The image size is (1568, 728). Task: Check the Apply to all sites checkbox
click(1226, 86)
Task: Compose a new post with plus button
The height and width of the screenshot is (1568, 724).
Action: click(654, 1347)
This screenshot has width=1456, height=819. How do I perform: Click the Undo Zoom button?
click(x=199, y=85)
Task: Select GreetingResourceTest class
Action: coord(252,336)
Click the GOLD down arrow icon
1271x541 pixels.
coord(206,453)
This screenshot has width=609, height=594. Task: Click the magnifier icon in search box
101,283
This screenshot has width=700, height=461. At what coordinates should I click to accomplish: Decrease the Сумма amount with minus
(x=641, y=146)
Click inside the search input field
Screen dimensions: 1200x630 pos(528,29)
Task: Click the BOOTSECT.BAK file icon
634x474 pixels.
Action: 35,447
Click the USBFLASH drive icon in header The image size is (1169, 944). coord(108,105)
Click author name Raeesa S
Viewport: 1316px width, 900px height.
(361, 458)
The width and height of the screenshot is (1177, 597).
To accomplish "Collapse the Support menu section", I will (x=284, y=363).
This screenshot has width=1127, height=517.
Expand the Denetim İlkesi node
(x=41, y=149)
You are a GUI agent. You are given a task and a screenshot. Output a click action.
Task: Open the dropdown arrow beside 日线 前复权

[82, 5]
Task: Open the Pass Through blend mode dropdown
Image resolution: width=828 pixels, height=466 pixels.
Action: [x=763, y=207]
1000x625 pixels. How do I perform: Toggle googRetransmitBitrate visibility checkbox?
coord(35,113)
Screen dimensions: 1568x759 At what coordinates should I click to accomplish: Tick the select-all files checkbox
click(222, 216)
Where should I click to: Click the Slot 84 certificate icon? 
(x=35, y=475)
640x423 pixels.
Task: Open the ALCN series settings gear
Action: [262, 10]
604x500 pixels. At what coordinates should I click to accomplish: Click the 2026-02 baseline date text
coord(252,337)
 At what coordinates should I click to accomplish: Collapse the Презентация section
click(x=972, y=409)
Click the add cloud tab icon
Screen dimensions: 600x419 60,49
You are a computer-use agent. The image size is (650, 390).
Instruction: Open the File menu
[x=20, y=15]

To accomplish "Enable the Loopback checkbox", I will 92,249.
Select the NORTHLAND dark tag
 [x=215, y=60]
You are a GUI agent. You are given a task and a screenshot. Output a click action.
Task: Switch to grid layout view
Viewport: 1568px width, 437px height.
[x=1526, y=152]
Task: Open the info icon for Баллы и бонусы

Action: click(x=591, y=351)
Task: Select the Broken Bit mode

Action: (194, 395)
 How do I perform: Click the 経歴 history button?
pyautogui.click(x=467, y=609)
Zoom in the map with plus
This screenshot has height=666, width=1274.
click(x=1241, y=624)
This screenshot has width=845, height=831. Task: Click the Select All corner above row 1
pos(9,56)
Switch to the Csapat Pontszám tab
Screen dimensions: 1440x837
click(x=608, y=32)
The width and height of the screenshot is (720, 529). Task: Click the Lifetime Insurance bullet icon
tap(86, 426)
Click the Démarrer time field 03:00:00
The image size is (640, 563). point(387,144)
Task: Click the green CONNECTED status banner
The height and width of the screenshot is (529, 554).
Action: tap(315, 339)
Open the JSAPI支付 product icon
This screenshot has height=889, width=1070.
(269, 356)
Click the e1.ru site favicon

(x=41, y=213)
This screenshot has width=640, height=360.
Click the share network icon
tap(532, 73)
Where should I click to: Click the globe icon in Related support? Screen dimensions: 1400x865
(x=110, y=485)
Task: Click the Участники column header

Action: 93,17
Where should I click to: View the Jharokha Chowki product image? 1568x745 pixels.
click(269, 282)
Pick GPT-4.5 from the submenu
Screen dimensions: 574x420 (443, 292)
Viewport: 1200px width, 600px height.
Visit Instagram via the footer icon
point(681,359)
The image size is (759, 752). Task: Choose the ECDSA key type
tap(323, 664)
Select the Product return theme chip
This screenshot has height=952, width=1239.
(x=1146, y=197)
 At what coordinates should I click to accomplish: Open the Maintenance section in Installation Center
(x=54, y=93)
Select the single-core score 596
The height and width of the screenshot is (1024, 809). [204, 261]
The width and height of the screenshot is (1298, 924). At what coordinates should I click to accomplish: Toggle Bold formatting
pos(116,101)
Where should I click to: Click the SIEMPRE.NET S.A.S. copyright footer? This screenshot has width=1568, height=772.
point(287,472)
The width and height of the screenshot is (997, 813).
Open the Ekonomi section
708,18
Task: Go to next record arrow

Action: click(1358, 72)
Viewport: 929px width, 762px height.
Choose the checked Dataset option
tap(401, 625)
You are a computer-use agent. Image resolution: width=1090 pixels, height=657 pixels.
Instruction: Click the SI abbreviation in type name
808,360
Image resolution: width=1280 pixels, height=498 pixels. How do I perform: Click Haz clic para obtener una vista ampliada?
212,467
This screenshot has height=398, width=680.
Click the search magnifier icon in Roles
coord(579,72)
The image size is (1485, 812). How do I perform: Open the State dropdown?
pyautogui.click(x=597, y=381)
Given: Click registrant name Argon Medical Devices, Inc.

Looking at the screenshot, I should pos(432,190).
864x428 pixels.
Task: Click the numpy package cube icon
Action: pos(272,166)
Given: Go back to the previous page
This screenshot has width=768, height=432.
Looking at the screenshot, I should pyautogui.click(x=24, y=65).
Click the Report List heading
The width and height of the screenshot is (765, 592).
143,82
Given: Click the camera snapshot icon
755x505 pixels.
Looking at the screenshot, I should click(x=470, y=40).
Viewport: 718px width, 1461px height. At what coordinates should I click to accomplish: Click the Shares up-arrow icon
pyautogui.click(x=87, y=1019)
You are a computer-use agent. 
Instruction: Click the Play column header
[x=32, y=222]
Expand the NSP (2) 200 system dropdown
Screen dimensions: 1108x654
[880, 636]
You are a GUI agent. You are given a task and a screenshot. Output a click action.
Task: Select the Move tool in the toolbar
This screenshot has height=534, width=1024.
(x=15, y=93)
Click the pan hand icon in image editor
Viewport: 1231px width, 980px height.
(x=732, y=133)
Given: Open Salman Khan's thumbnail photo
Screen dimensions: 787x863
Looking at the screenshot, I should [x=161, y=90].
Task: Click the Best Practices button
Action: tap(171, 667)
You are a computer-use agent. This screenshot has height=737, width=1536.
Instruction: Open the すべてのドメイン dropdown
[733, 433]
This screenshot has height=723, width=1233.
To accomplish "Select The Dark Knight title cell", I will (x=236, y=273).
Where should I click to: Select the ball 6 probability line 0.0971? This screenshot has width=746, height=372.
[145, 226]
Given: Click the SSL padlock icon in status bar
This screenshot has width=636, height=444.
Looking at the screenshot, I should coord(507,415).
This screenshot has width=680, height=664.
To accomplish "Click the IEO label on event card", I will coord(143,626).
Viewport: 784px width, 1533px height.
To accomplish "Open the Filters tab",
____________________
WORK INSTRUCTION
Transcribe exactly, and only, the lines from the one bearing "Given: Click the SSL" through the last line of the entries, counting both.

RESULT OF THE TASK
Given: Click the SSL padlock icon in status bar
This screenshot has width=636, height=444.
Looking at the screenshot, I should coord(507,415).
This screenshot has width=680, height=664.
To accomplish "Click the IEO label on event card", I will coord(143,626).
Viewport: 784px width, 1533px height.
To accomplish "Open the Filters tab",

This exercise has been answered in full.